Since then international cooperation and dialogue have been institutionalised. The Bretton Woods conference established the IMF and the World Bank. These became possible because Britain,with Keynes at the head of its delegation,recognised that while it had lost economic power it still had the best brains. Keynes did not get his way but still the Bretton Woods kept the Western economies prosperous for 25 years.
Since the breakdown of fixed exchange rates in 1971,we have had a dysfunctional IMF and no oversight of global financial problems. The developing countries got nothing but bad advice and a lot of bullying from the IMF. Now we have had globalisation. The flow of private capital to developing nations rose from $200 billion in 1992 to $950 billion in 2007,many times the official foreign aid. After 15 years of boom,from 1992 to 2007,we have a deep depression. The flow of private capital to developing nations is again down to $200 billion. The system needs fixing,perhaps with a reformed and restructured IMF.
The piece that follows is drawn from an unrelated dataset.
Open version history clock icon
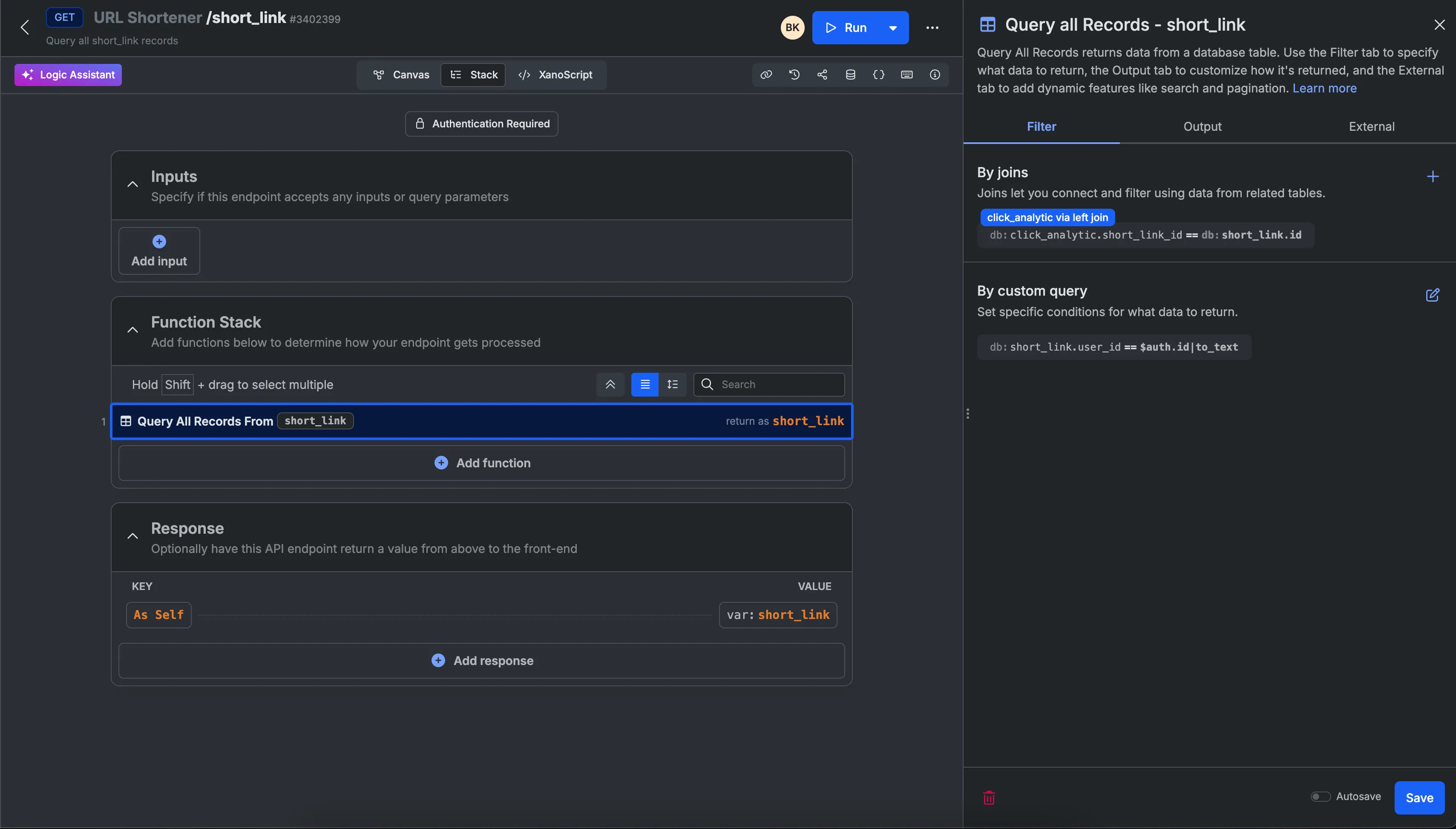Screen dimensions: 1456x829 tap(794, 75)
But this time,thanks to globalisation,economic power has shifted from the West to the East. The debtors are the rich countries and the creditors are in Asia. The central issue of the G20 conference will be to give a concrete shape to the shifting balance of economic power. Just as the US was the economic powerhouse but had to take junior position to the UK in 1933,now it is China which is the economic powerhouse but it lacks the clout commensurate with its financial balances. China has to state its conditions for the reform of IMF. The main need is for extra resources for the IMF and the rich countries are bankrupt. China will have to foot the bill.
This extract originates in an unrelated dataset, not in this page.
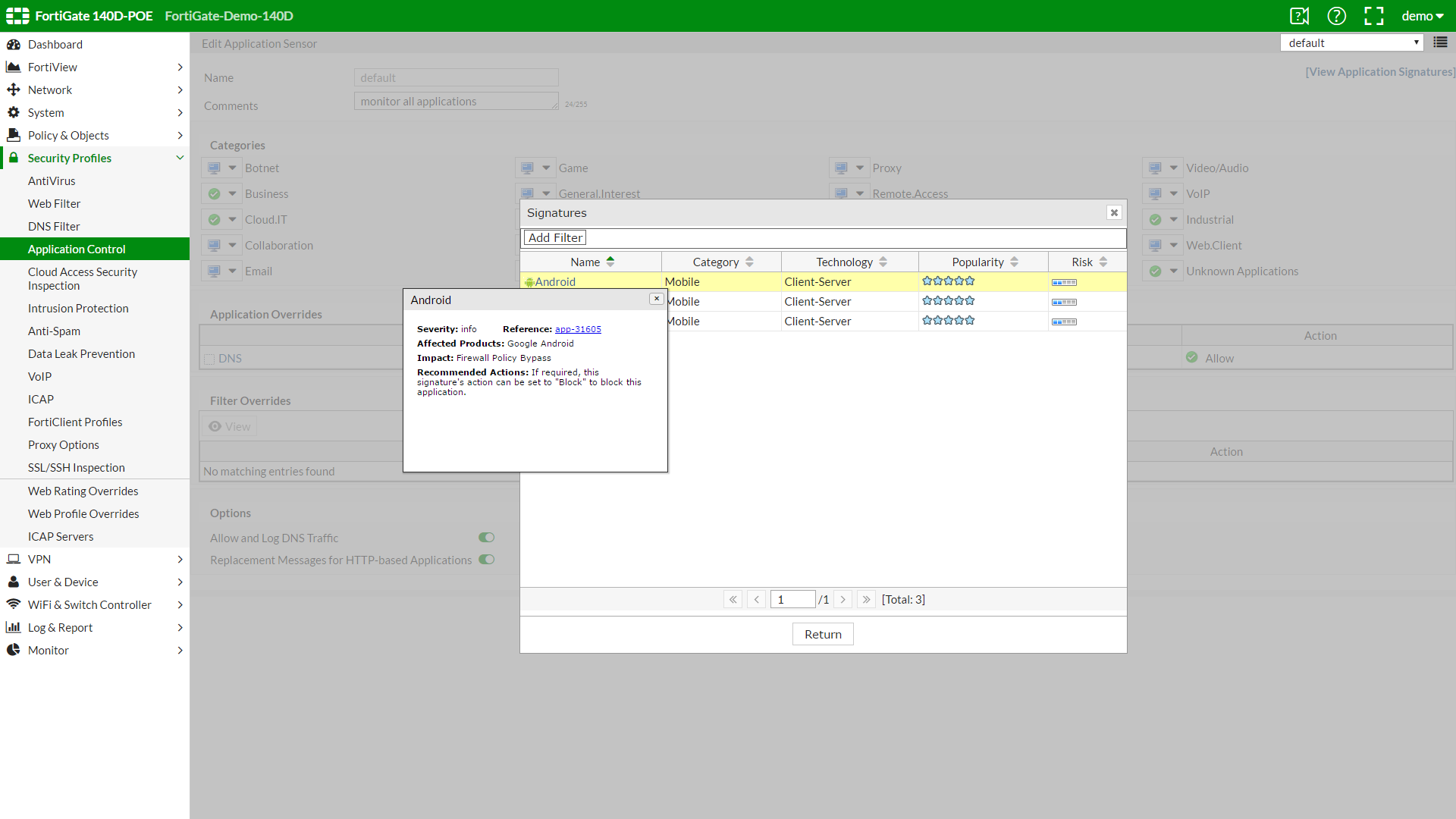This screenshot has height=819, width=1456.
Task: Click the page number input field
Action: pyautogui.click(x=792, y=599)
China has been very cautious in revealing its plans. This is where India can play a crucial role. India has the expertise in Team Manmohan. India can put forward the schemes which would command agreement. In principle,the world needs a mechanism whereby surplus financial reserves of nations need not all be put in US Treasury Bills but can form the basis of a global reserve asset. Thus the billions of Chinese,Japanese and other Asian economies surpluses can be banked with the IMF,which can loan it out to deficit countries. Of course,it needs to get a better economics tool kit than the one it has been using,which has harassed developing countries for decades.
IMF can recycle the surpluses not only by holding the debts of several countries but also by buying and selling commodity futures to mitigate the excessive volatility in their prices. Commodity prices can cause much misery whether they are too high or too low.
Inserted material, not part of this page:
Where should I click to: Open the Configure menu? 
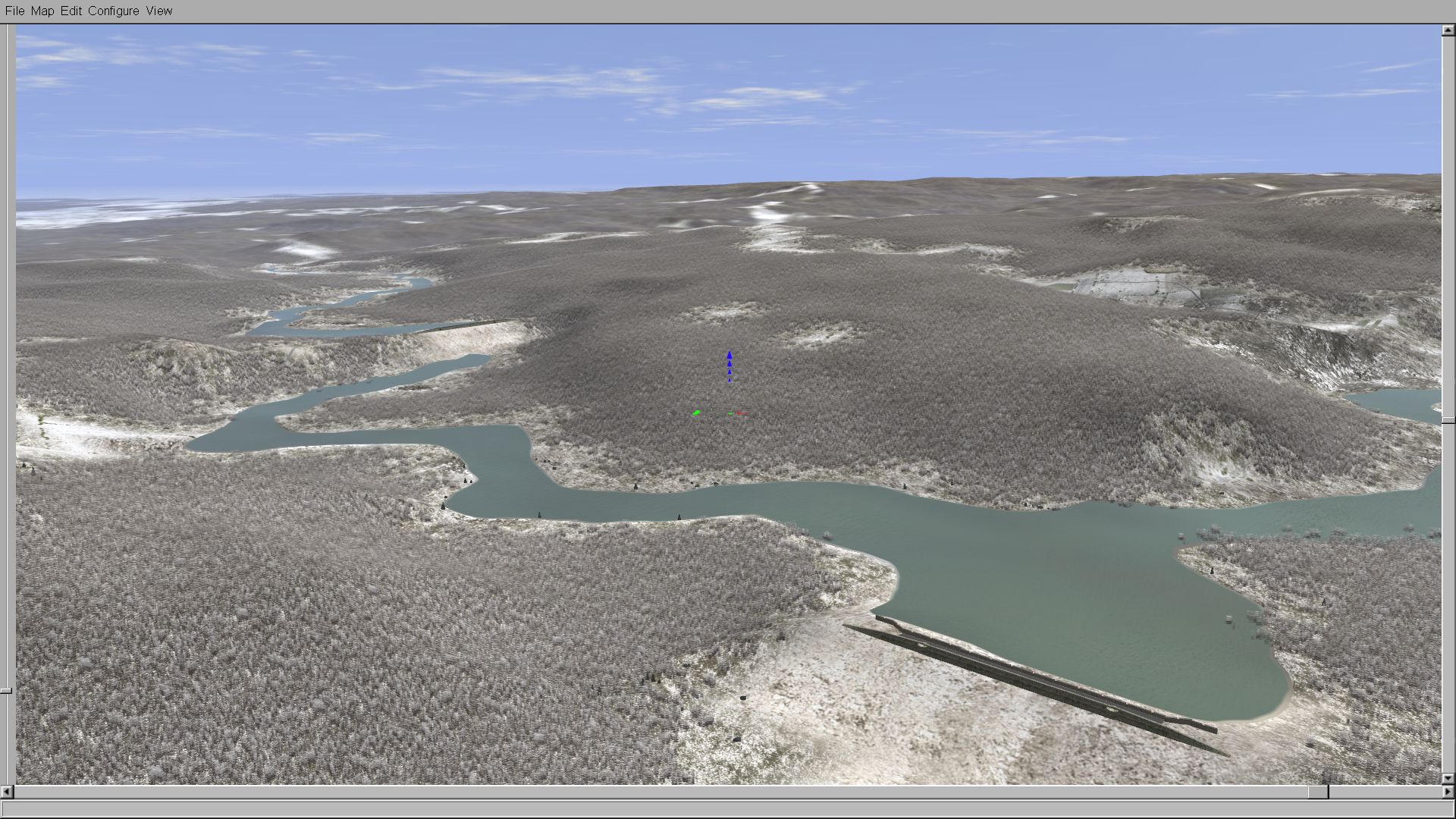click(114, 11)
Keynes wanted IMF to be more like a world central bank. In 1945,the world was not ready for it. Even now the world is not a single global economy. Yet the time has now come to take one more step towards it. IMF can begin to perform the task of oversight of global financial flows and of helping the deficit countries in a way which does not kill the growth process and hurt the poorest people.
India can give intellectual shape to these ideas and play,along with China,the crucial role of architect of the new international order. The realities of economic power,thanks to globalisation over the last 15 years,are that Asia can be a full partner in any new order. But it must be an order which never again neglects the needs of the poor.